2013 Annual Report

July 2012 - June 2013
Submitted by: Bruce Davie, Past Chair

SIGCOMM continues to be a vibrant organization serving the broad community of people interested in all aspects of computer networking. We continue to run a stable of successful, high-impact conferences, several of these being in co-operation with other SIGs. There are a number of highlights to report from the past year.

Our flagship conference, continuing our policy of rotation among regions on a 3-year cycle, returned to Europe for 2012, and was held in Helsinki in August. The conference was very successful with high attendance numbers, strong fundraising, and an overall surplus that helped the SIG finance its other activities.

The SIG agreed to take over sponsorship of the International Conference on Future Energy Systems (e-Energy), with which we had been in co-operation for several years. The conference aims to be the premier venue for researchers working in the broad areas of computing and communication for smart energy systems (including the smart grid), and in energy-efficient computing and communication systems. A successful conference was held in Berkeley, CA, in May 2013. This is the first addition to the SIGCOMM stable of sponsored conferences in many years (ANCS was added in 2006).

As in previous years, we continued to fund programs to support regional conferences in the networking field as well as adding additional funds to the geodiversity travel grant program. The latter program enables graduate students and young faculty from under-represented regions to attend our flagship conference. The current set of regional conferences we support financially includes COMSNETS, a major networking conference in India, the Latin American Networking Conference (LANC) and the Asian Internet Engineering Conference (AINTEC). We continue to foster the success of these conferences by means such as invited speaker travel funds and student travel grants. In addition to supporting regional conferences, the SIG has capitalized on its strong financial position to continue general student travel support to both SIGCOMM and CoNEXT conferences.

After 4 years at the helm of the SIGCOMM newsletter, Computer Communications Review, S. Keshav stepped down as editor. Dina Papagiannaki was chosen by the SIG Executive Committee to replace him. CCR continues to thrive as a journal with high quality and timely publication. CCR turnaround time is rapid compared to most journals: for technical papers it is 8 weeks for review and 16 weeks for publication; for editorials it is 1-3 days for review and 6 weeks for publication. We continue to offer both online and print access to the newsletter. Starting in 2012, we now offer discounted, online-only SIG membership that does not include a print copy of the journal. SIG members who still desire a print membership can continue to receive a print copy (at a slightly higher membership rate).

With respect to awards, SIGCOMM has recognized Larry Peterson with the SIGCOMM award for lifetime achievement; he will receive the award and present a keynote talk at the annual SIGCOMM conference in August 2013 in Hong Kong. Fittingly, Larry is also a co-author on one of the papers chosen for this year’s test of time award: PlanetLab: an overlay testbed for broad-coverage services, by Brent Chun, David Culler, Timothy Roscoe, Andy Bavier, Larry Peterson, Mike Wawrzoniak and Mic Bowman. The co-winner of that award is A delay-tolerant network architecture for challenged internets, by Kevin Fall. Both papers are from 2003. The SIGCOMM conference’s best paper award for 2013 goes to Ambient Backscatter: Wireless Communication Out of Thin Air by Vincent Liu, Aaron Parks, Vamsi Talla, Shyamnath Gollakota, David Wetherall, and Joshua Smith.

*Work to complete*
a - Can you repeat the SIGCOMM report between "The SIG agreed" and "added in 2006).", inclusive?
b - Could you give the rows between the lines holding "Given: Click the" and "Looking at the screenshot, I should click(608, 489).", inclusive, with "Given" swapped for "Task" and all else unchanged? Return only those rows, and leave the pictures out.

*Input data*

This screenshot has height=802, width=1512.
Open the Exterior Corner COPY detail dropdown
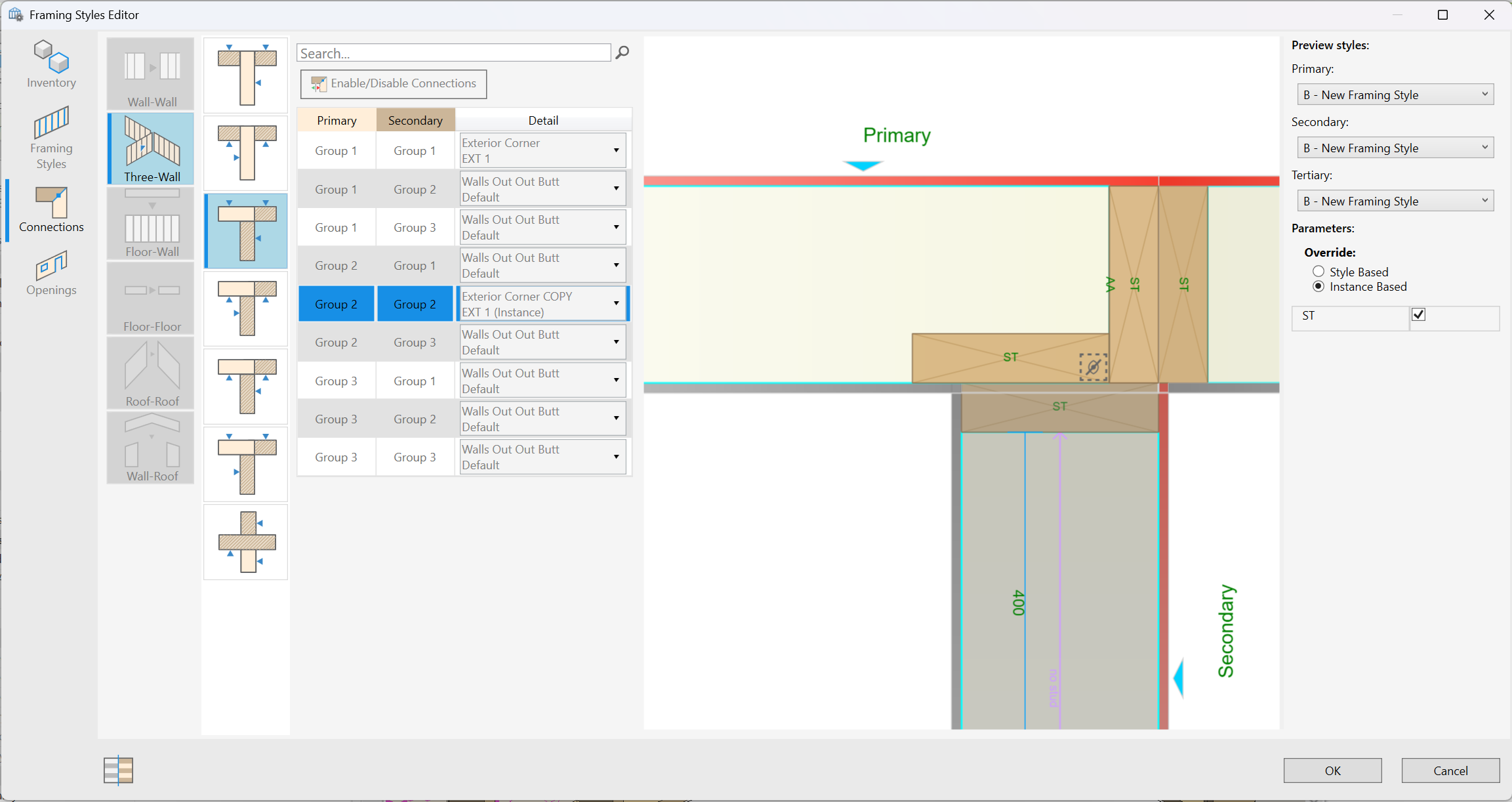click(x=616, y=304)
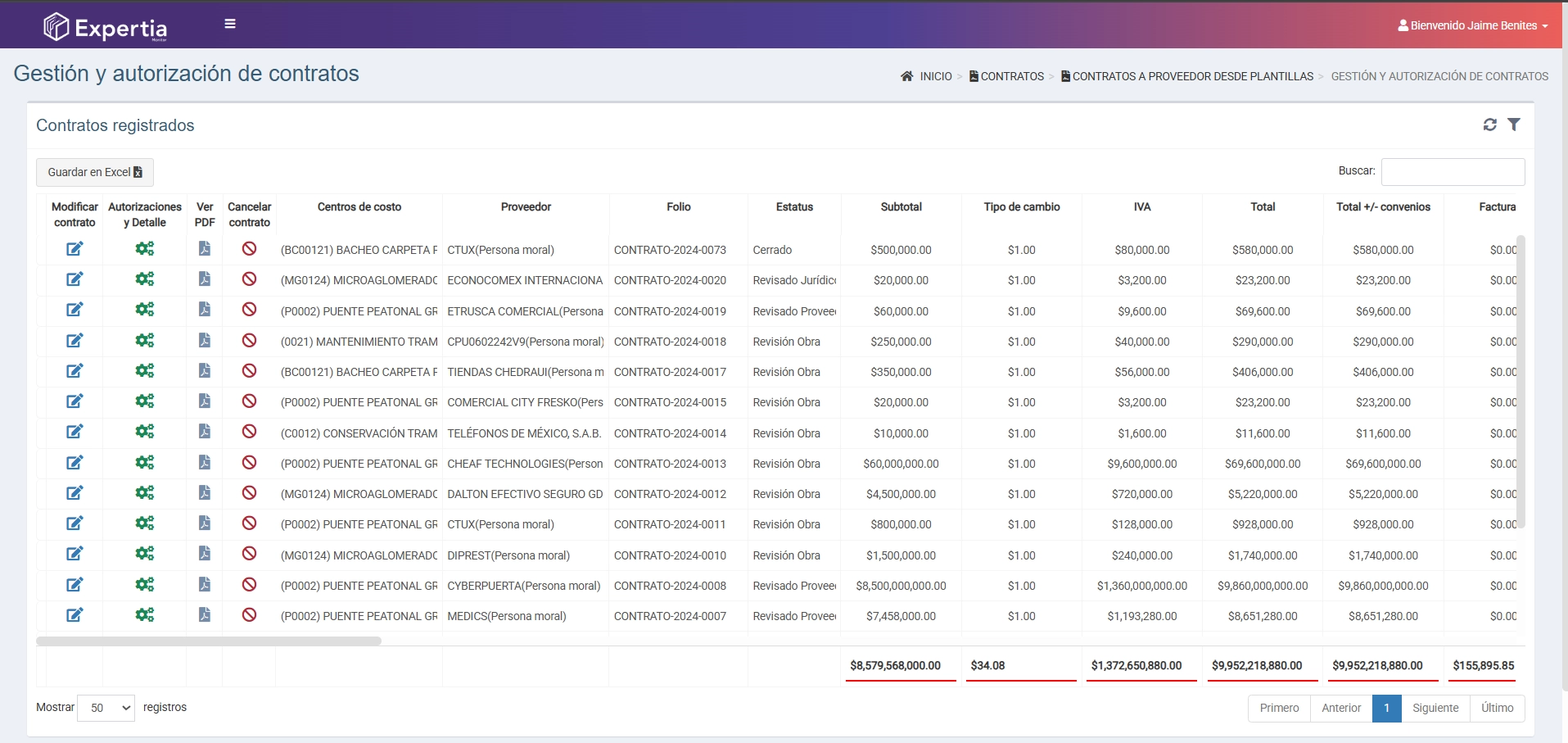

* * *

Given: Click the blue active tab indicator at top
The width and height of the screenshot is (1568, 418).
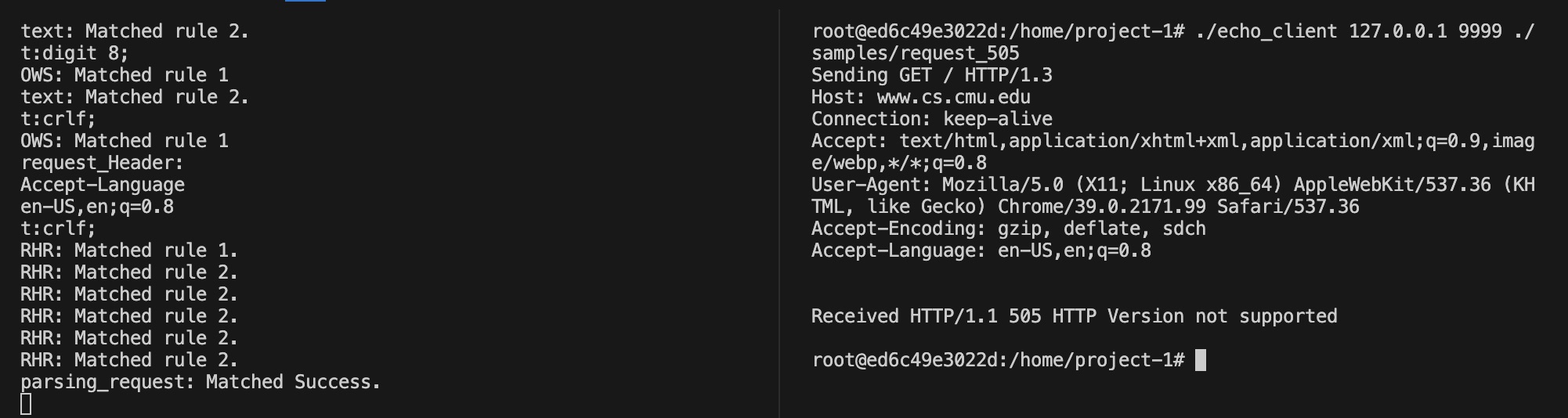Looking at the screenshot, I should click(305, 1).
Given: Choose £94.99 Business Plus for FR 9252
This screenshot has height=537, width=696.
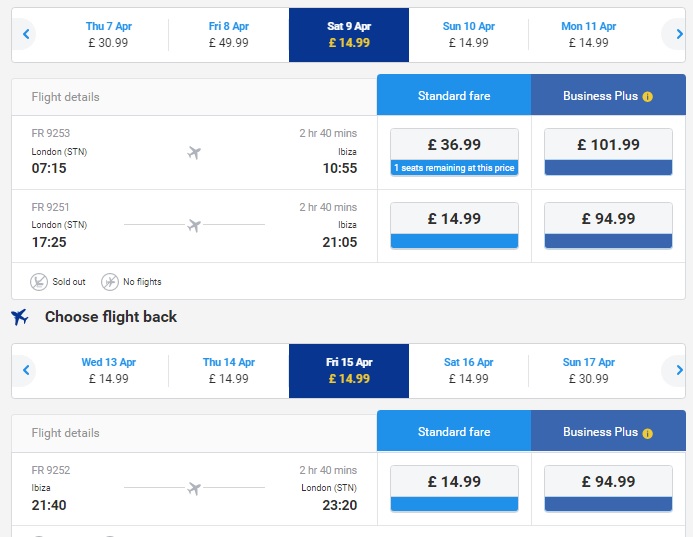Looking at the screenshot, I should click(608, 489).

--

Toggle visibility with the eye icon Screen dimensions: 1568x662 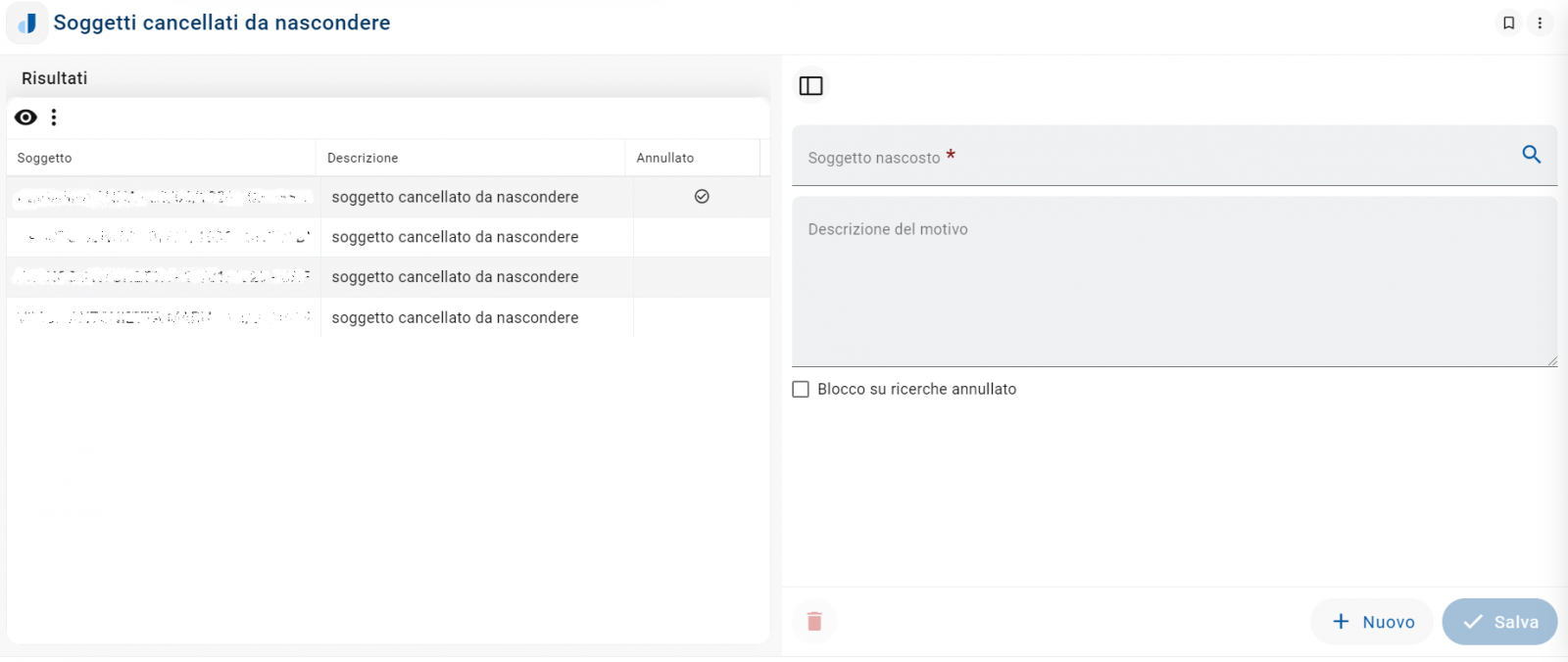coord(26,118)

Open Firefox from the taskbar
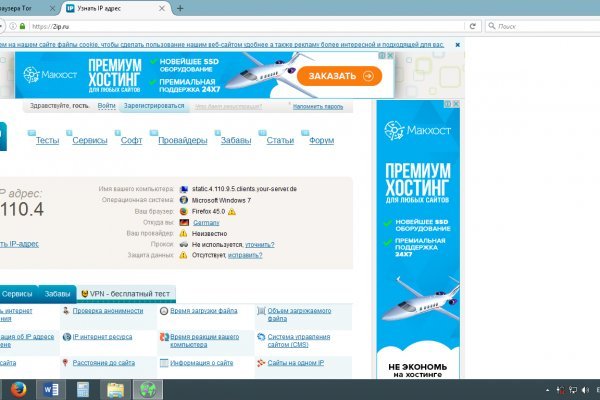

*Answers below*
a -
The SIG agreed to take over sponsorship of the International Conference on Future Energy Systems (e-Energy), with which we had been in co-operation for several years. The conference aims to be the premier venue for researchers working in the broad areas of computing and communication for smart energy systems (including the smart grid), and in energy-efficient computing and communication systems. A successful conference was held in Berkeley, CA, in May 2013. This is the first addition to the SIGCOMM stable of sponsored conferences in many years (ANCS was added in 2006).

b -
Task: Click the blue active tab indicator at top
The width and height of the screenshot is (1568, 418).
Looking at the screenshot, I should click(305, 1).
Task: Choose £94.99 Business Plus for FR 9252
This screenshot has height=537, width=696.
Looking at the screenshot, I should click(608, 489).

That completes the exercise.